Up to a certain point, this method of working can also be ascribed to Jan Worst. As we examine his paintings more closely, their reality content becomes more complex and less penetrable than we had first believed. His painting appear to have been perfectly executed in the traditional manner works by the hand of a master of another age. But when it comes down to it or to be precise, when you come up close to the paintings there is no question of any striving for technical perfection. It seems as though Worst has deliberately dropped a stitch here and there, just as Islamic weavers purposely incorporate mistakes into their work because only Allah is perfect and so only He may produce perfection. However, precisely because of these imperfections the carpets have a vitality and a human quality absent in machine-made examples. Much the same applies to Worsts paintings, albeit without the religious overtones. While Worst needs the appearance of realistic accuracy to tell his story, we cannot speak of a purist look-how-good-I-can-paint approach, no matter how much Worst may love his calling. Rather, Worsts approach, which we may term conceptual, results in his immediately distancing himself from the tiresome purist cliques who arrogantly try to defend their craft against the perceived incursions from other disciplines.

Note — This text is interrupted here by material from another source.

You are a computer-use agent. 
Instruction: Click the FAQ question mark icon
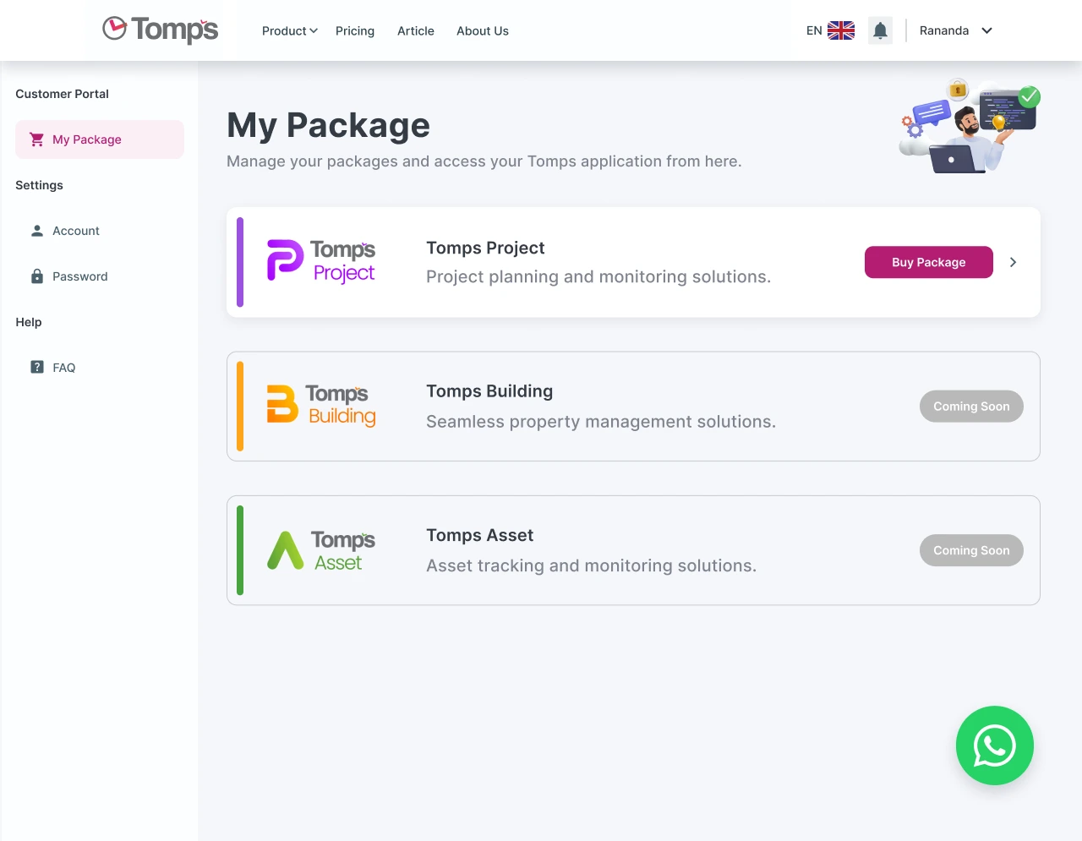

Please let me know if you agree with the comparison with Koch.
My Dear Ijsbrand,
Is there a figurative painter who has not in some way drawn on the Surrealist tradition? As far as that goes, the comparison with Kock holds true. But there is an enormous difference in the use of the technique. Kock painted in the traditional academic manner and that particular avenue is closed to me. My style of painting is sober, distant, perhaps even dry. It does not aim for any illusionist trickery. I place blocks of colors next to each other: it is actually an acrylic technique but then executed in oils
A painting by me, just as in your comparison with the Islamic carpet, does indeed have certain faults. My compositions the rooms created by the montage of various elements are often impossible and therefore not realistic. I hope in this way to imbue the visual drama of my paintings with added intensity.
Yours, Jan Worst
One way or another, I feel that the most important aspects of your work have now surfaced, almost of their own accord: alienation, the artists representation versus the photographers, the cinematographic aspects, the content of your paintings, the interiors, the people, the time. The timeless and the contemporary, the direction, reality and fiction, the use of fragments and the montage technique. And of course the humanist ideal as well
There are doubtless another thousand things worth mentioning, but why should we? I have always believed (and I continue to believe) that any writing on art should help the eye of the viewer to find its way. It should provide a possible point of access to the work, but it can never provide an explanation for a painting (if such a thing actually exists). Such writing must not pretend to be able to explain that is simply impossible, if only because we are using different media.
The best course remains to look at your paintings.